CBC News, Canada/August 16, 2013

A North Vancouver woman who spent 10 years on the run in a high-profile eco-terrorism case is planning to plead guilty, court documents show.

Rebecca Rubin will change her previous not guilty plea to guilty, on charges connected to the largest case of eco-terrorism case in U.S. history.

Rubin, 39, is accused of being a member of the radical environmental groups, the Earth Liberation Front and Animal Liberation Front, known to use extreme measures.

The charges against Rubin are related to the firebombing of wild horse corrals in Oregon and California, and setting fire to a ski resort in Colorado between 1996 and 2001.

No one was killed in the fires, but they caused an estimated $40 million in damage.

At the time, the FBI characterized the group as the top domestic terrorism threat in the country.

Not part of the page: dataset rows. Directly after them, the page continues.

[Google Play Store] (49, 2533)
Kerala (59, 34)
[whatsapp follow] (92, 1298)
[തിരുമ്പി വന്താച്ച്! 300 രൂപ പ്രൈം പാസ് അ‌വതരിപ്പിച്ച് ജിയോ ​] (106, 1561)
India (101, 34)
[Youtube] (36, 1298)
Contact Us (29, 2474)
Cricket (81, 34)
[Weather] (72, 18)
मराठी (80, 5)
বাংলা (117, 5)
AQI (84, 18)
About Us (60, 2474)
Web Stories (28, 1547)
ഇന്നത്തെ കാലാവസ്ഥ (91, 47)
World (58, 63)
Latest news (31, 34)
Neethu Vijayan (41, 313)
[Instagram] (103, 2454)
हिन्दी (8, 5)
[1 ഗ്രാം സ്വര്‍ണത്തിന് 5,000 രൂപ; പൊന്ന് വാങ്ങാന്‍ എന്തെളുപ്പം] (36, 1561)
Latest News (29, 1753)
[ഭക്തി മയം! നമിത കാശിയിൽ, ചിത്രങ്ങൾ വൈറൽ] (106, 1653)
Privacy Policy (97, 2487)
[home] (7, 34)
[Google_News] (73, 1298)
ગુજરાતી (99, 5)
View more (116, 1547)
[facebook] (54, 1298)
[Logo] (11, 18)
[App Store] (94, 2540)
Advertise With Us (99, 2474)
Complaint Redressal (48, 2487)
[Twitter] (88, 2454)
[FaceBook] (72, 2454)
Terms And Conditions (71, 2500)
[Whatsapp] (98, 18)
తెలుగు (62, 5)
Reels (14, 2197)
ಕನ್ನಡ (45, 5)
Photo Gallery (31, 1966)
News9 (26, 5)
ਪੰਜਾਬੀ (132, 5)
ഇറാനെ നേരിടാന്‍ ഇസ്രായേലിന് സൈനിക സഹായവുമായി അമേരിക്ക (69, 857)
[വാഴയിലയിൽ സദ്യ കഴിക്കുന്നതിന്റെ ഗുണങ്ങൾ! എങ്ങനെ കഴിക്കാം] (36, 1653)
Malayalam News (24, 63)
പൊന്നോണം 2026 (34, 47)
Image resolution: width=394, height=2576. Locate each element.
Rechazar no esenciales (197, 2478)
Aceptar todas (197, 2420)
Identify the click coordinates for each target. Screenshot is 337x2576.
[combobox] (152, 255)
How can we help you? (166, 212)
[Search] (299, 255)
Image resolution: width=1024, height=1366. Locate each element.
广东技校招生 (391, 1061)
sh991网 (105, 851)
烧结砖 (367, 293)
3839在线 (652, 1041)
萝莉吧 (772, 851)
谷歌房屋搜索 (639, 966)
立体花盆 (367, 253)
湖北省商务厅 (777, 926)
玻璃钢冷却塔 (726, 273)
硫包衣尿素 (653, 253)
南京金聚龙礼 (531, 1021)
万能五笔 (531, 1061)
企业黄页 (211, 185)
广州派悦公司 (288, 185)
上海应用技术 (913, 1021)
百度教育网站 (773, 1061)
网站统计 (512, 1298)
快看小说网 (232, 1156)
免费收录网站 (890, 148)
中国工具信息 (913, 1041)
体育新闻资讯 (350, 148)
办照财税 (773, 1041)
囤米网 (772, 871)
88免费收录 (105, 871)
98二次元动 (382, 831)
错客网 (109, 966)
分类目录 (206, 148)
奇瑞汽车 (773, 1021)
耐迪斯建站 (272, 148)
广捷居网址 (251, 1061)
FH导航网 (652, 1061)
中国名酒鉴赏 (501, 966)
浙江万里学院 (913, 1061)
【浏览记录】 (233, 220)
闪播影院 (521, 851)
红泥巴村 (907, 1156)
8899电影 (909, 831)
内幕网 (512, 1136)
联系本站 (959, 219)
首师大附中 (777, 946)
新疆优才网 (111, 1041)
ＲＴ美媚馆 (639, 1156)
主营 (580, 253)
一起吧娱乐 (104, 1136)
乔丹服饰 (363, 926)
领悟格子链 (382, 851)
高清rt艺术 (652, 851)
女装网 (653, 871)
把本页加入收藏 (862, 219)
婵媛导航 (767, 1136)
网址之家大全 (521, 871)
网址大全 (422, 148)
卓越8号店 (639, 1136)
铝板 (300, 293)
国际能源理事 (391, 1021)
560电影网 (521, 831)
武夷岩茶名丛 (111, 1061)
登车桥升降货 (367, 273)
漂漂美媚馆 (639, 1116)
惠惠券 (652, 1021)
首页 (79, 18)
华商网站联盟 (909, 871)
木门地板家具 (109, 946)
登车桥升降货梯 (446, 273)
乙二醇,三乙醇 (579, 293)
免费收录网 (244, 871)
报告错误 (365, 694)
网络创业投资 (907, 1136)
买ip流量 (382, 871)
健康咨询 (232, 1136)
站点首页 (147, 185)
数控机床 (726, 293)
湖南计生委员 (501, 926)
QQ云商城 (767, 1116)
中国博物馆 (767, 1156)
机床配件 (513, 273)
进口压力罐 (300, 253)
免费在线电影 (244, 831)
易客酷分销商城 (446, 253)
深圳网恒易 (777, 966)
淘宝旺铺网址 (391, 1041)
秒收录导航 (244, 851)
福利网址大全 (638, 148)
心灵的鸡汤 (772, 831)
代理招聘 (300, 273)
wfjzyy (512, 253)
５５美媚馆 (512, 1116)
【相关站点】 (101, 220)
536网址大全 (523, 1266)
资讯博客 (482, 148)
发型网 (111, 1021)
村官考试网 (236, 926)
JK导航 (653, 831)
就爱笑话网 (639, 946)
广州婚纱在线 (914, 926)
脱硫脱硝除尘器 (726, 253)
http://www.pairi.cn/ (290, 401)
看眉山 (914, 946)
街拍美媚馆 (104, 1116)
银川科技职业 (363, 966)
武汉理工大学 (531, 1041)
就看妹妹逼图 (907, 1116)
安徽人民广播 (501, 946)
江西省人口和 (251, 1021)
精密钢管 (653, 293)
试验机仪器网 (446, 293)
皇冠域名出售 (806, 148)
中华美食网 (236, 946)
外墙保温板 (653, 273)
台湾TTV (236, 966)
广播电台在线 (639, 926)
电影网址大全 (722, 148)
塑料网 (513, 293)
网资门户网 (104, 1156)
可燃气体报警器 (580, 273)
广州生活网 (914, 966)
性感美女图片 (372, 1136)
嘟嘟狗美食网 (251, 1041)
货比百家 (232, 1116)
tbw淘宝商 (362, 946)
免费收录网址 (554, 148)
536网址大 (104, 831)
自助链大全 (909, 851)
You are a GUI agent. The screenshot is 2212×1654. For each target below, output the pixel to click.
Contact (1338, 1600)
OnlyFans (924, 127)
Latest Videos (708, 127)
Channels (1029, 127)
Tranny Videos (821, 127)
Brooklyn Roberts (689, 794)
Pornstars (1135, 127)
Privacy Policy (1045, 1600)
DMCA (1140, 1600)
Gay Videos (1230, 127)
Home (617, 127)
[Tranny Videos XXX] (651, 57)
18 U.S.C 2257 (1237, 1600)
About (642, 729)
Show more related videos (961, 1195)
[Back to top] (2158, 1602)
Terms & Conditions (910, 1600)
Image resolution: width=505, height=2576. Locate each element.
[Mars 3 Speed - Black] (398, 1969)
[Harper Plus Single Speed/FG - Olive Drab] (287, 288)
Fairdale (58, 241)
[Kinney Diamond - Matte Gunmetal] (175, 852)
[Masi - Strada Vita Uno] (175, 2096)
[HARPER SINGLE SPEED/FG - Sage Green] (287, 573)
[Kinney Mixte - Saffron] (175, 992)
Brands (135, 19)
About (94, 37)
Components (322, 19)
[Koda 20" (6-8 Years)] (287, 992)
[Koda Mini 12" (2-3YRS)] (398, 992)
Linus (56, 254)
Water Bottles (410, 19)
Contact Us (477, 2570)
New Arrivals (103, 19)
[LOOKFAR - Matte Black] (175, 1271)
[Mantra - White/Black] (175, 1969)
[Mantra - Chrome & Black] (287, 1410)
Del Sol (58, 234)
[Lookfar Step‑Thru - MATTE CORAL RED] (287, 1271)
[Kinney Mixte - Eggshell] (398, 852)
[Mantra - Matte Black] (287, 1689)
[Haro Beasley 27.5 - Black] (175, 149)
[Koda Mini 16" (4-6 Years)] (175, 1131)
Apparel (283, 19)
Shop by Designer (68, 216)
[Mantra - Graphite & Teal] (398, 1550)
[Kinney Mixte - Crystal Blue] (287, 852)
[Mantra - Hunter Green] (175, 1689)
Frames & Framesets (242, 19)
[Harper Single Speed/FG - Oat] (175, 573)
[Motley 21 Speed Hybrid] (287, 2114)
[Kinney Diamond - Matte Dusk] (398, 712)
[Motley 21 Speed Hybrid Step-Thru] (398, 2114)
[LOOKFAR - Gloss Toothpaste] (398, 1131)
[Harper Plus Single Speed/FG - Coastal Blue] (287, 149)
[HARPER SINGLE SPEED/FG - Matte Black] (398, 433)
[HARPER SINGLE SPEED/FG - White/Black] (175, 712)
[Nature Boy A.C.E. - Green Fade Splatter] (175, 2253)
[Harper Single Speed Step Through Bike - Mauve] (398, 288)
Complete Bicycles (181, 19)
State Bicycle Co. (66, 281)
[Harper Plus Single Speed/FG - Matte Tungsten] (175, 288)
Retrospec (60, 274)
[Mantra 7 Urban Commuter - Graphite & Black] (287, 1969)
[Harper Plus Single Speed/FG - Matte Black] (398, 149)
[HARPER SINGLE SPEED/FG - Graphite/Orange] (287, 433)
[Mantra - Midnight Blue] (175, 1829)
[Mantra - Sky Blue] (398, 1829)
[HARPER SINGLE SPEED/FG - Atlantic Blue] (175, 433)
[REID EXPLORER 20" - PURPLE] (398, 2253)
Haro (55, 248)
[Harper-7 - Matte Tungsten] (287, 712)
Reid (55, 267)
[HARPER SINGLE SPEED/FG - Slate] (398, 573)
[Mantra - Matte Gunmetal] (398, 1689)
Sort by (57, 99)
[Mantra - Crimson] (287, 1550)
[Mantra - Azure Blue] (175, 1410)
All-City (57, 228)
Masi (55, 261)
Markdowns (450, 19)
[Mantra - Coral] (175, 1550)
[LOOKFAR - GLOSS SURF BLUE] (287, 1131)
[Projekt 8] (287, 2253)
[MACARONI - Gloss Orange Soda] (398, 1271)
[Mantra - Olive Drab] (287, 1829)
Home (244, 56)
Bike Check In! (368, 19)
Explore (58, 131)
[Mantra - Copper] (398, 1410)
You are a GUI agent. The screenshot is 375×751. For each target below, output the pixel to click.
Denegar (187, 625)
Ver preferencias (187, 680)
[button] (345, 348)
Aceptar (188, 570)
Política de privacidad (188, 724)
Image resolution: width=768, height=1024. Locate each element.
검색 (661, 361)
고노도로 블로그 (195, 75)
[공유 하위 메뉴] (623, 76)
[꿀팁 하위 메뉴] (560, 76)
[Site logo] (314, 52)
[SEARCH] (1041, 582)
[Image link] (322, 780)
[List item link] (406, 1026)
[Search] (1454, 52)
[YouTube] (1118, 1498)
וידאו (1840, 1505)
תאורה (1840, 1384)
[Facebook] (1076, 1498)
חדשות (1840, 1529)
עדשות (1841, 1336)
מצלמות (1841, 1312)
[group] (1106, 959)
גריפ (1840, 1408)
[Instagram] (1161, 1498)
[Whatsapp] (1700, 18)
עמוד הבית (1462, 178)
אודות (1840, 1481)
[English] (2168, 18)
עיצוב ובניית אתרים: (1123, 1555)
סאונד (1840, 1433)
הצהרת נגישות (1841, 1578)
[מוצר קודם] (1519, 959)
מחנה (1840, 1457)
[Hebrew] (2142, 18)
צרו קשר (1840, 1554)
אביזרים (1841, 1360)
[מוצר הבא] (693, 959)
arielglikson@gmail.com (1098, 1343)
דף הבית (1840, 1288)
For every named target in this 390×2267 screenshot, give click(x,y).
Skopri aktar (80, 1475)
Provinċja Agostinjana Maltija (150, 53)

In 2008, the FBI offered a $50,000 reward for tips leading to Rubin's capture.

Rubin is believed to have spent time in B.C., and last November, surrendered to the FBI at a B.C.-Washington State border crossing.

Rubin, who is charged with conspiracy and arson, will be in U.S. District Court in Portland to enter a guilty plea, the court documents show.

Each count of arson and attempted arson carries a mandatory minimum sentence of five years in prison, up to a maximum of 20 years. Conspiracy carries a maximum sentence of five years.